PORT-AU-PRINCE (AP) – Hundreds of Haitians sought comfort in prayers at church services on Sunday as the struggle for political power in the wake of the assassination of President Joanel Moss threatened to further destabilize their weak nation.
Leaders of the Catholic and Protestant churches listened to the people quietly and forcefully as concerns about the future increased, and officials did not give answers or theories as to who was the author of the murder committed by the armed group in the early hours of the morning. Wednesday. At the President’s house. First Lady Martin Moss was seriously injured and transferred to Miami for medical attention.
“In the face of this situation, we will not be discouraged … you must stay and fight for peace,” Father Edwin said during a televised sermon, which included a small portrait of Moses: “You will remember Haiti.”
Authorities have detained at least 19 suspects, 17 of them Colombians and two Haitian-Americans. The government says at least three people have been killed and six others injured in what became known as the Cold War. Leading presidential candidates Reginald Poulos and former Senate President Yuri Lottorte have been asked by prosecutors to meet with officials to continue the investigation. Authorities plan to question at least two members of the Moss security force.
Acting Prime Minister Claude Joseph is currently leading Haiti with the help of the police and military, but faces more challenges to his authority.
Ariel Henry, who was appointed prime minister by Moss before his assassination, is considered the legitimate prime minister, backed by a group of lawmakers who are members of the Dead Caley party, which Moss joined. The group supports Joseph Lambert, the head of Haiti’s disbanded Senate, as the country’s interim president.

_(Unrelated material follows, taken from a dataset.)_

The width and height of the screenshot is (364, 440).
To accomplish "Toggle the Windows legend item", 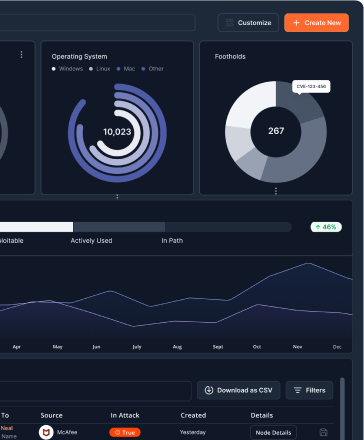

In Haiti, with a population of more than 11 million, there are only 10 officials elected after failing to hold parliamentary elections, prompting Moss to keep the mandate for more than a year until he dies.
Although the streets were quiet on Sunday, officials feared what the future might hold and asked the United States and the United Nations for military assistance.
“We continue to believe that there is a way out,” Haitian election minister Matthias Pierre told the Associated Press.
Associated Press cameraman Gerardo Carrillo contributed to the report.